As the US Treasury Department estimated that potential credit default could happen as early as this week, lawmakers came down to the wire on an agreement to lift the debt ceiling for an additional two years last week. With the House of Representatives passing the bill on Wednesday and the Senate on Thursday, President Biden signed the bill into law on Saturday emphasizing the compromise between parties to avoid “economic crisis and an economic collapse”.
While the unemployment rate ticked up to 3.70% in May from 3.40%, the economy added 339,000 nonfarm payrolls for the month, heavily exceeding the consensus expectations of around 190,000. Average hourly earnings grew at a slower annual pace in May of 4.30% compared to the previous month’s 4.35%. While moderating wage growth is not usually viewed as a positive, it can be interpreted by the Fed as a driver to keep pushing inflation down and another reason to conclude rate hikes.

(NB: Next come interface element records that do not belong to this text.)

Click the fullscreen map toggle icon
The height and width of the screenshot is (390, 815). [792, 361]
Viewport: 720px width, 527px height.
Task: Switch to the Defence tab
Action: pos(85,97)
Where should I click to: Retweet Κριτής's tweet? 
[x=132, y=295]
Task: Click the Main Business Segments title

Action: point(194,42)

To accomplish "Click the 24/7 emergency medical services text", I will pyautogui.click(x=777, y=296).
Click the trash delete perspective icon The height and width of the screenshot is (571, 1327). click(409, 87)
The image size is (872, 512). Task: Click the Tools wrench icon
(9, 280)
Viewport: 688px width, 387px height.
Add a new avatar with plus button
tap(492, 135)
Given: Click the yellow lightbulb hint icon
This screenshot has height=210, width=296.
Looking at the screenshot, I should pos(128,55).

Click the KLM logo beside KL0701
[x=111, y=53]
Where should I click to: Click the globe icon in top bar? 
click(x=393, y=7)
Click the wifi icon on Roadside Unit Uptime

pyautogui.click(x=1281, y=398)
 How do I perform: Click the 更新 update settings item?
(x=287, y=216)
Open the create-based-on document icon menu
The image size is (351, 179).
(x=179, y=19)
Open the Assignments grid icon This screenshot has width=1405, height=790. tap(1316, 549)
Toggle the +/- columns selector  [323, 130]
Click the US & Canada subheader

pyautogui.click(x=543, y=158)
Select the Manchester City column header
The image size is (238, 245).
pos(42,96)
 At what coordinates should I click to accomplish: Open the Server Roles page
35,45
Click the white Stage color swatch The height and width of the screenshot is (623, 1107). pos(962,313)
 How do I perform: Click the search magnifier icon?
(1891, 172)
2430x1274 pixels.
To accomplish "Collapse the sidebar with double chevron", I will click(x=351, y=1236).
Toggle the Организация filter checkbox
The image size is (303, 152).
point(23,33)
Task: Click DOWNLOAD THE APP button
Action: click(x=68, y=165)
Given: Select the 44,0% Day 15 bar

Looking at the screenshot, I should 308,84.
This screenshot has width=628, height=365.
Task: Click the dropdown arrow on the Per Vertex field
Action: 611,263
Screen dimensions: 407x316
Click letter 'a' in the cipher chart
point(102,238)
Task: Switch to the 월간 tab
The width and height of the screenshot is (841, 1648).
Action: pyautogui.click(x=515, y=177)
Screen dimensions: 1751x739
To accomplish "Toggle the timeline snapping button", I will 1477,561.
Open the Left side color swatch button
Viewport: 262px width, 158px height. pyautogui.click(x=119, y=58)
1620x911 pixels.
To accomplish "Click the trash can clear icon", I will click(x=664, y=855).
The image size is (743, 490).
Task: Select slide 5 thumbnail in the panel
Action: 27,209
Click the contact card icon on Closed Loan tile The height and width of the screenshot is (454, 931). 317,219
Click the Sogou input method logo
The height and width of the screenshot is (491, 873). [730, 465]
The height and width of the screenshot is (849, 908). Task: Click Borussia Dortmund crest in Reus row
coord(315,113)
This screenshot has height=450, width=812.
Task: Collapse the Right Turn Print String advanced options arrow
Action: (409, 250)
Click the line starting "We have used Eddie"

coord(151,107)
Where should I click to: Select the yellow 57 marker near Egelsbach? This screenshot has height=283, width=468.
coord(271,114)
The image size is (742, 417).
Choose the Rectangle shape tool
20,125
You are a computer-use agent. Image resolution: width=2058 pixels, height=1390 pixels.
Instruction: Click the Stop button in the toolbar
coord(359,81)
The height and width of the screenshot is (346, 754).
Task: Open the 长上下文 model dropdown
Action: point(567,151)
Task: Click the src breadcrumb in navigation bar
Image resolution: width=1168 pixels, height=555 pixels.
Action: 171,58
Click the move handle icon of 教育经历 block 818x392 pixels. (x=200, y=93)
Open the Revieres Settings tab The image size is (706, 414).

The Institute for Supply Management’s (ISM) manufacturing Purchasing Manager’s Index (PMI) showed the seventh consecutive month in a contractionary environment. However, the report showed that prices paid contracted at the quickest pace year-to-date while expectations were for a slight increase. New orders also declined in May.
This week is relatively light on scheduled economic data releases. The ISM services PMI is slated to be released Monday which will give insight into nonmanufacturing activity. Services PMI has been expansionary for the past 4 months.
I’d like to leave you with the final line we’ve used since we started these commentaries back at the very height of market volatility in March 2020. Always remember that we create financial/investment plans not for the easy times, but to prepare for the tough ones.